Following the pandemic, retailers will need to continue to provide safe spaces while finding creative ways to drive customers into the store.

Retail has a long road ahead to recover from the pandemic. The market disruption will require retailers to balance innovation and sensitivity to drive customers into the store. Following the pandemic, consumers will crave safe spaces and distance, but pent-up demand to be in public spaces will drive them out of the house. The winning retailers will be able to balance and acknowledge both these trends.

“People will always seek out new experiences, and retail owners and developers have been tasked with providing them as a means of attracting customers into the brick-and-mortar setting,” Greg Lyon, chairman and principal of Nadel Architecture + Planning, tells GlobeSt.com. “Retail design is likely to support these new experiences by being innovative and still sensitive to a society that has been wary to interact in person over the last year.”

After the vaccine has been distributed and the virus has been quelled, protective wear, like masks, may not be necessary, but consumers will still feel most comfortable in spaces with a health and safety plan. “The demand for retail spaces with superior ventilation systems and touchless point-of-purchase will continue, as will the call for features that allow for these new and unusual experiences,” says Lyon.

In many ways, this is a design challenge, and Nadel is already working to tackle this change. The firm is currently working on a new shopping center project in Las Vegas. “We recently completed a Phase 4 expansion of Showcase Mall, a 461,400 square-foot mall on the Las Vegas Strip, which includes escalator access to a Burlington store in the basement, elevators that lead to each tenant’s own lobby, and plans for a rooftop bar and restaurant with spectacular views of the Strip,” says Lyon.

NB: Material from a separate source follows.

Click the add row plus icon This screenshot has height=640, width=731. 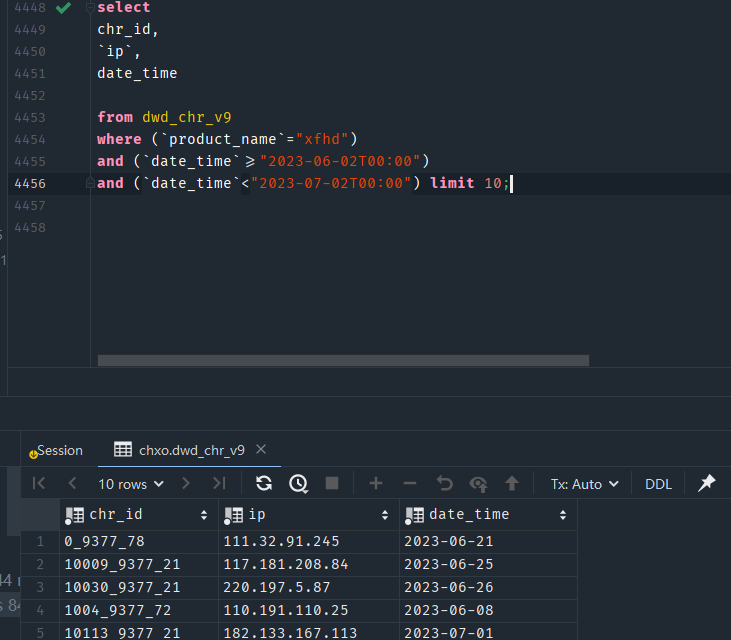376,484
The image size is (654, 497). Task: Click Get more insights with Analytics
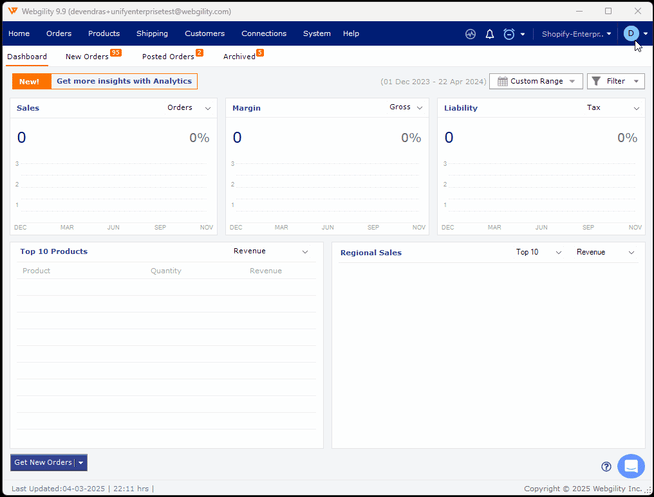click(124, 81)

Retail was already on a roller coaster of change triggered by the Financial Crisis and the popularity of online shopping. The sector is already adaptable to new market challenges. While some brands will inevitably be left behind, many retailers are already looking to the future. “The retail sector is particularly resilient and has become nimble at reinventing itself in the face of challenge,” says Lyon. “These qualities will be reflected in new design elements that draw in shoppers and make their experience at retail centers increasingly pleasurable and rewarding.”